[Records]

::::::

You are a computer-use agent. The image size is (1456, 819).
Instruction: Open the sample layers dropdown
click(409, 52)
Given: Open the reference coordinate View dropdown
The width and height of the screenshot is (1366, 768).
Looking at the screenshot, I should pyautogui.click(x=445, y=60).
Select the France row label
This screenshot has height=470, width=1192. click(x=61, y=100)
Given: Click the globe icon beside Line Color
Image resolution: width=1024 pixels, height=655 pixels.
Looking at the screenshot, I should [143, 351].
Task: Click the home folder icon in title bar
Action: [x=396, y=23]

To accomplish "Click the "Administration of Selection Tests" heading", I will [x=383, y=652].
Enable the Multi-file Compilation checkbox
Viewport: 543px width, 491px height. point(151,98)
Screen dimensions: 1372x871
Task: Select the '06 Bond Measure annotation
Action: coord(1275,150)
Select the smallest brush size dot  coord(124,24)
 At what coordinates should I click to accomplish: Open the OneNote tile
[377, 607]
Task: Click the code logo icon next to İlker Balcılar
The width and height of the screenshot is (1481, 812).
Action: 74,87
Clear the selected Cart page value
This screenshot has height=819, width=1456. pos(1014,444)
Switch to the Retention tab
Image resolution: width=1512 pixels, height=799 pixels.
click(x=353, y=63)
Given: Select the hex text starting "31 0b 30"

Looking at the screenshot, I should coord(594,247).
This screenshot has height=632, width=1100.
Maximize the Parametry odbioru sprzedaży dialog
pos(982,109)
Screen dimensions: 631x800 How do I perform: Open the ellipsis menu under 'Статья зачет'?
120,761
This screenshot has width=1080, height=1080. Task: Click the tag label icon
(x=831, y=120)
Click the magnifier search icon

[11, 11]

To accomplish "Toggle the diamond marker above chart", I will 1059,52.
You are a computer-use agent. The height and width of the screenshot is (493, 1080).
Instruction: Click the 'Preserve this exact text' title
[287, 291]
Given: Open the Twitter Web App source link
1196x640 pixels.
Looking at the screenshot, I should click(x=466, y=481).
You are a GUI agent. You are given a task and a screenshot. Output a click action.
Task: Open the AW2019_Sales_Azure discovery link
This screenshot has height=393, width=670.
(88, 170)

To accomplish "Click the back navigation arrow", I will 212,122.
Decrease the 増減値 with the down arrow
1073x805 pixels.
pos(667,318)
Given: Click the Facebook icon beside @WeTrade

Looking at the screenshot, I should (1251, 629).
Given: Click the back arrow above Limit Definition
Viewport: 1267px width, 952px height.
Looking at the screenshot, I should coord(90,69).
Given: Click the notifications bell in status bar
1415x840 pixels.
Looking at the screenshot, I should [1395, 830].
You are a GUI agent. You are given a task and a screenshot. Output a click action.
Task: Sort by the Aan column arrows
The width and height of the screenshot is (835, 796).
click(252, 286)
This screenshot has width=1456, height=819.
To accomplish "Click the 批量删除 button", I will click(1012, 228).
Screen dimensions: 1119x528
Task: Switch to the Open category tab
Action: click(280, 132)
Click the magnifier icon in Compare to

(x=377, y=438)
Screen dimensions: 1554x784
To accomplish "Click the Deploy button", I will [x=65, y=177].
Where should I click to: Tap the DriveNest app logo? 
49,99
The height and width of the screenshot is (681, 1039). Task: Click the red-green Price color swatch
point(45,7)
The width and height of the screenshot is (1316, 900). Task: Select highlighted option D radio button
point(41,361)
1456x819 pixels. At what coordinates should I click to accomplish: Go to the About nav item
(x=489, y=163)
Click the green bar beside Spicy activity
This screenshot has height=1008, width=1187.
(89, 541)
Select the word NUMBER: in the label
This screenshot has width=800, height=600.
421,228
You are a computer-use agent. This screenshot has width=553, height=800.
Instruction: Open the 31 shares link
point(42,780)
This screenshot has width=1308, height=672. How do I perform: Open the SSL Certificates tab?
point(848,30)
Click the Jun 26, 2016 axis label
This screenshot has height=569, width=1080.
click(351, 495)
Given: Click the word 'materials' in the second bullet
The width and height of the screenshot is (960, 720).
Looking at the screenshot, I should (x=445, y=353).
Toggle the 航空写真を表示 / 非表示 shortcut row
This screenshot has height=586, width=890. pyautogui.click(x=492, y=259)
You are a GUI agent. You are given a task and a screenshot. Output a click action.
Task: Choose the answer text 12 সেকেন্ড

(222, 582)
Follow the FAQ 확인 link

::::::

- _Task details_:
Please set down the rows from the line containing "Click the magnifier icon in Compare to" down to the line containing "point(41,361)", both included, reproducing each line without any change.

- _Full answer_:
Click the magnifier icon in Compare to

(x=377, y=438)
Screen dimensions: 1554x784
To accomplish "Click the Deploy button", I will [x=65, y=177].
Where should I click to: Tap the DriveNest app logo? 
49,99
The height and width of the screenshot is (681, 1039). Task: Click the red-green Price color swatch
point(45,7)
The width and height of the screenshot is (1316, 900). Task: Select highlighted option D radio button
point(41,361)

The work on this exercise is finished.